Vicky Krieps, a oitava jurada, sem nome como todos os outros, serve como a peça que levanta a dúvida, e que tem descrença no sistema de justiça. Enquanto os outros 11 presentes, divididos igualmente entre homens e mulheres, votam que o réu é culpado rapidamente, ela tem questionamentos, não se sente segura em condenar um homem a morrer na prisão com as evidências que possui. A partir disso, como é costumeiro nesse tipo de filme, os jurados passam a discutir até que outros comecem a perder suas certezas também. Re-Creation aposta, então, no gênero, entre o masculino e o feminino, para fundamentar todos os seus argumentos. Primeiro de forma mais sutil, podendo-se perceber que nas cenas os atores que mais falam são os homens, enquanto as mulheres pouco dizem, com exceção de Krieps.

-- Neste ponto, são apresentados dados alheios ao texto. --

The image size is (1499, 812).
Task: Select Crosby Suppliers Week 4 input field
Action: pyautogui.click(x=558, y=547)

Depois, a intenção vai se acentuando, até perder o rumo de vez.


Um jurado específico é o primeiro a mostrar uma face agressiva, sempre gritando e respondendo de forma inflamada a todos. Esse homem tem muita certeza da culpa do jornalista e se incomoda fortemente com o furor causado pela jurada número 8, que alonga o tempo de todos longe de suas vidas e ainda tem a chance de inocentar alguém que ele considera extremamente perigoso. Curiosamente, Re-Creation coloca os jurados homens como essas figuras caricatas e passionais, berrando com mulheres mas, ironicamente, nervosos porque querem justiça para uma vítima feminina. Do outro lado, mulheres mais passivas, questionadoras e racionais, defendem a probabilidade de inocência de um homem com histórico abusivo. 

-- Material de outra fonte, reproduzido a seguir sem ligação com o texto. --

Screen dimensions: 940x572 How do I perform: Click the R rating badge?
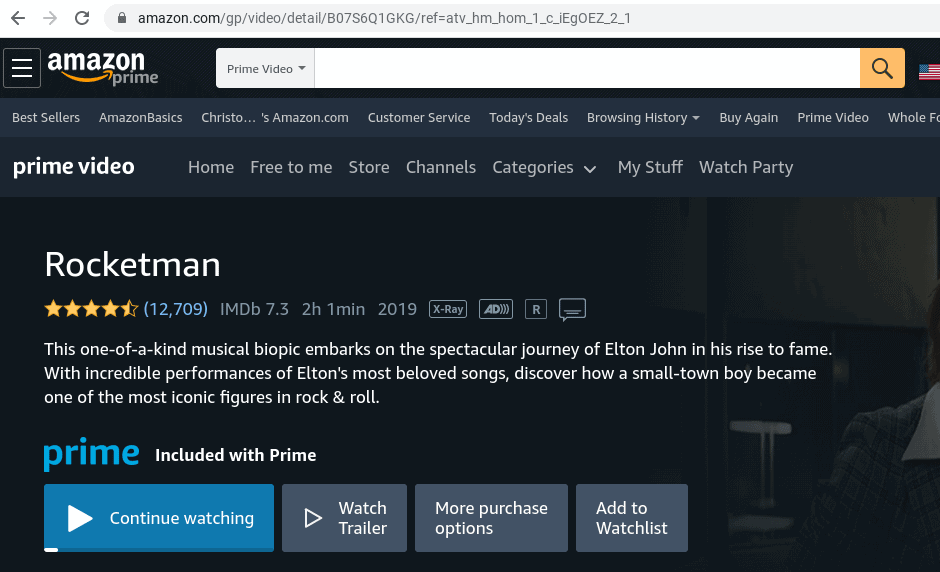click(x=536, y=309)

A fragilidade do discurso de Re-Creation vai se tornando mais evidente enquanto o roteiro passa a jogar frases de efeito sobre o debate entre os gêneros e a direção passa a pontuar uma atuação cada vez mais exagerada de seus personagens. Gritos, choros, todo tipo de desabafo e epifanias vão sendo colocados na mesa, enquanto o longa divide suas cenas entre a sala do júri, por boa parte do tempo, e o restante com imagens de arquivo, inserções de paisagens, cenas de oficiais que monitoram o julgamento e a representação silenciosa e pacífica de Ian Bailey. Em dado momento, uma jurada diz sentir a presença do espírito de Sophie e a essa altura as informações do caso já parecem totalmente perdidas nesse delírio de embate entre gêneros que assustadoramente caminha até um esforço que é facilmente presumido como uma maneira que o longa encontrou de inocentar o réu, pela forma em que o debate é guiado e por como a imagem de Bailey é mostrada.

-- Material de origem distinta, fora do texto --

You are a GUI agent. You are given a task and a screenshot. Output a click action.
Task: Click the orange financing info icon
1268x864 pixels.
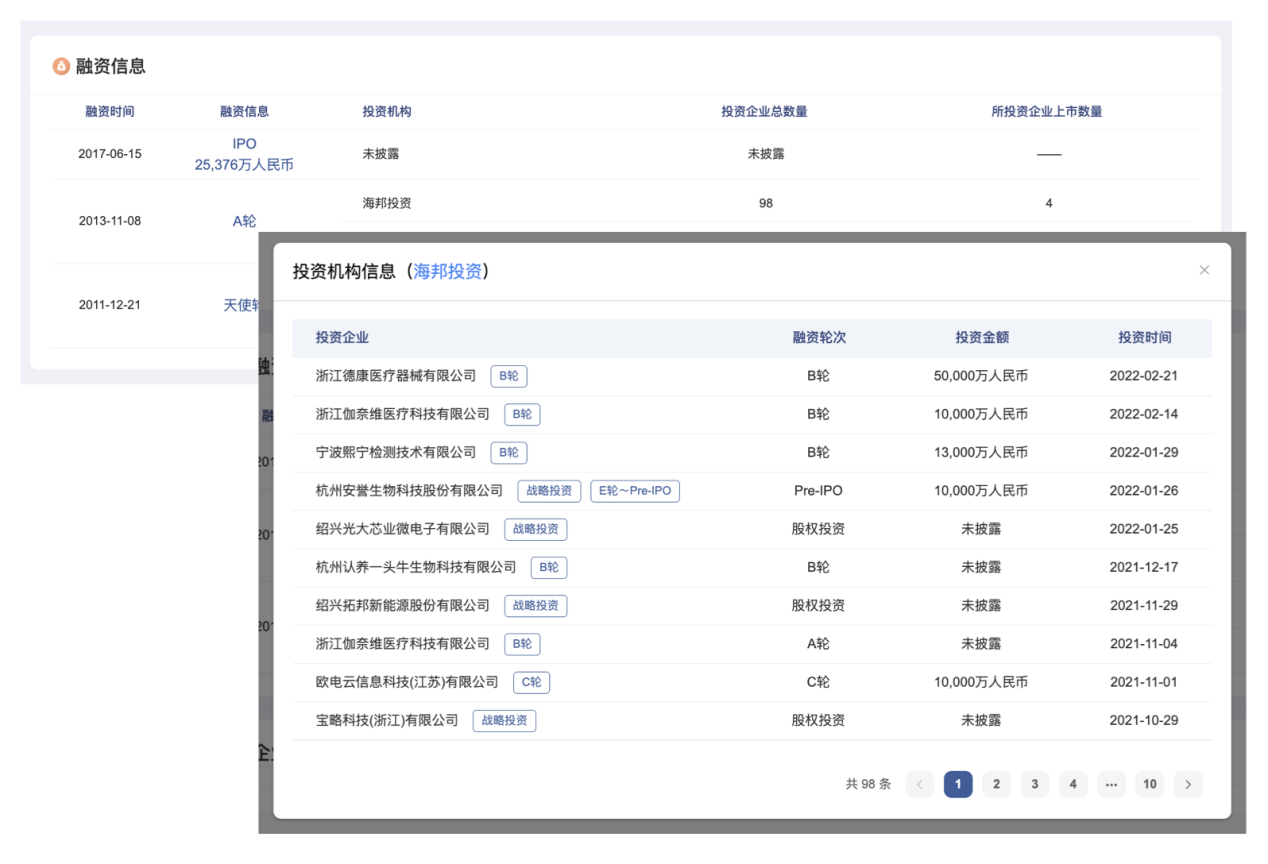(61, 67)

Aos poucos, todos os jurados passam a ter dúvidas, a partir de uma cadeia iniciada com Krieps. Os diálogos vão se tornando mais absurdos e o jurado número 1, um velho senhor que é a parte mais ponderada, inicia uma reencenação da noite em que Sophie foi assassinada. Mais fatos e evidências são apresentados de forma bagunçada à pessoa espectadora enquanto os jurados passam por uma espécie de terapia coletiva por conta do caso. 


Totalmente desconexo com sua promessa inicial, Re-Creation não abre margem para que quem assiste tire suas próprias conclusões, como diz sua sinopse. Afinal, todo aquele material que os diretores dizem que tiveram acesso parece ter sido usado unicamente como recurso para elaboração de um delírio extremamente mal embasado que busca se justificar em um debate de gêneros frágil e risível, sem prover a quem assiste algum fato que seja sobre o caso. Intencionalmente ou não, Jim Sheridan e David Merriman criam uma atmosfera bizarra e deixam uma imagem bastante inocente de Bailey, cujo falecimento em 2024 deve ter sido motivador para a criação do filme, algo também retratado nas últimas cenas.